E pronto, a partir de hoje não será apenas este Portugal adormecido a viver embebido em futebol. Com o começo da World Cup 2018 (assim escrito, em língua franca, com desnecessidade de tradução), estaremos todos a assistir a jogos de futebol - mesmo aqueles mais intelectuais, como eu próprio, que não o têm por hábito, não deixaremos de dar uma espreitadela, pelo menos aos momentos mais espectaculares ou emocionantes; nem resistiremos, vá lá (confessemo-lo sem pejo), a televisionar um ou outro jogo completo, abstraindo-nos temporariamente, pelo espaço de uma horita e meia, das nossas locubrações mais profundas.
Aqueles que apenas se interessam pelo jogo da política também não escaparão: basta ver o onze inicial hoje publicado com humor pelo Politico europeu, colocando a Sra.
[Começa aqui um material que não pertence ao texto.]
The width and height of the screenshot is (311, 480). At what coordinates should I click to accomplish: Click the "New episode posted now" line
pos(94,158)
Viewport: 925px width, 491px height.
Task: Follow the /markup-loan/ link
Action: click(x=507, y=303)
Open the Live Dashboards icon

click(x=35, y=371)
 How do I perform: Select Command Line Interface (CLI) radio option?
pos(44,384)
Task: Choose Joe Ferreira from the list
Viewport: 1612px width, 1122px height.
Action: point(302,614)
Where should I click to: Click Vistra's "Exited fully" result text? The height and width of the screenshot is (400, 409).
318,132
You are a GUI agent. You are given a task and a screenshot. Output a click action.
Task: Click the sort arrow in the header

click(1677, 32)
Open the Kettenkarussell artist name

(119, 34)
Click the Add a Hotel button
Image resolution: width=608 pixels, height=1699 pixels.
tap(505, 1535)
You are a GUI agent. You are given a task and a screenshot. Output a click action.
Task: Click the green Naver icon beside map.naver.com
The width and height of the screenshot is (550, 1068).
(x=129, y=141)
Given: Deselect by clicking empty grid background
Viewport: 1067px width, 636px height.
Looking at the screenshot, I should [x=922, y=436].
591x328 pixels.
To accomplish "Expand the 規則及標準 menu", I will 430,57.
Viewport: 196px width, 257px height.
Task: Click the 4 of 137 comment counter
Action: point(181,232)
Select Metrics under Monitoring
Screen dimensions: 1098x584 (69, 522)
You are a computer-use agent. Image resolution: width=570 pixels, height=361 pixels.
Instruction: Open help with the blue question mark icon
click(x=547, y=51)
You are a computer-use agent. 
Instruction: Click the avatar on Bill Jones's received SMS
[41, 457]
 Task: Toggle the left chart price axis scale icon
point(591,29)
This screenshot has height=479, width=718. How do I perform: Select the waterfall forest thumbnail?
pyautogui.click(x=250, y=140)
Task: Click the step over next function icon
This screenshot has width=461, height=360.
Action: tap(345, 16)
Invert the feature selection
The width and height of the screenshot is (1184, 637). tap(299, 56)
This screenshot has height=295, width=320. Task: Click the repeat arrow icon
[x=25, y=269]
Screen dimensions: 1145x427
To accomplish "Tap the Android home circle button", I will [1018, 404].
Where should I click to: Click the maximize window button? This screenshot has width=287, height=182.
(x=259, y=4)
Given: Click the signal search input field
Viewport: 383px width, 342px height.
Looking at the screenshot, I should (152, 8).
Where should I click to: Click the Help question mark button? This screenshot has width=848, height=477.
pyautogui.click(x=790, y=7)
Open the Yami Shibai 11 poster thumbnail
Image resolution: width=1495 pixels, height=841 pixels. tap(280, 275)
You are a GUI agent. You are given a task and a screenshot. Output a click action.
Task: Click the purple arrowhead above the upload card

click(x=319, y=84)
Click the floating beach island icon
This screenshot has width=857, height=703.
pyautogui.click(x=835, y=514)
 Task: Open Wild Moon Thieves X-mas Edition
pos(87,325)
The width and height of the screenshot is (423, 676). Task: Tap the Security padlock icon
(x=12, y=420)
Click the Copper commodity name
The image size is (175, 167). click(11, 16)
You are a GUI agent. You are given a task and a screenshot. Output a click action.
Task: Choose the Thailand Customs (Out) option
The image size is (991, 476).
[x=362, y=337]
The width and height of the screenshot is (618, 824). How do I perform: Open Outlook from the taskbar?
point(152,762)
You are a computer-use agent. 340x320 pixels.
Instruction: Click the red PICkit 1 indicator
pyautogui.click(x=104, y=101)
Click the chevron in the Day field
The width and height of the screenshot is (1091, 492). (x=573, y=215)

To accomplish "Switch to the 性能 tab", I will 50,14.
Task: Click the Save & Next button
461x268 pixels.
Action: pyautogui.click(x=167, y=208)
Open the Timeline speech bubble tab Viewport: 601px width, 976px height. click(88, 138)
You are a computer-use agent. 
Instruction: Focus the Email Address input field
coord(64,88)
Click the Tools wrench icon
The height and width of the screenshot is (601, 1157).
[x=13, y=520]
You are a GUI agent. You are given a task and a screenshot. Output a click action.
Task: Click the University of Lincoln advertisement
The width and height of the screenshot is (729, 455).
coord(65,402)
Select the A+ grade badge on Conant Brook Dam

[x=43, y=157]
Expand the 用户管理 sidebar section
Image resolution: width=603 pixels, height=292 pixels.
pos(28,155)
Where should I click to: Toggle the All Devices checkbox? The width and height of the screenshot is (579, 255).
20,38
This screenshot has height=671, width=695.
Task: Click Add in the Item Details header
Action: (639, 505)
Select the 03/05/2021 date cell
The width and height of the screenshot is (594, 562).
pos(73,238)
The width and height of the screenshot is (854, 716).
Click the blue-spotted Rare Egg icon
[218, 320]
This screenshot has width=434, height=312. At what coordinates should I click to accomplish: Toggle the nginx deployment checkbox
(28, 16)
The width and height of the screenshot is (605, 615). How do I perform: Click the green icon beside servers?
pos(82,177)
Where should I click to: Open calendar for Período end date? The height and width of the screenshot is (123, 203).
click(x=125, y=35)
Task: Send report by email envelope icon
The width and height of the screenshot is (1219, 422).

Merkel a guarda-redes (a minha posição futebolística na infância quando, como quase todos, ainda jogava futebol fora da bancada). Seria, de resto, bem interessante observar equipas da World Cup em paridade de género - e quem disse que futebol não é política?
World Cup é, para o que realmente interessa, um encontro disputado entre nações. Viril, ambicioso, meritocrático, mas com regras. Um sucedâneo das justas e torneios medievais. Um excelente substituto da guerra. Pensando bem, deveria até ser obrigatório para todos, em nome da paz mundial.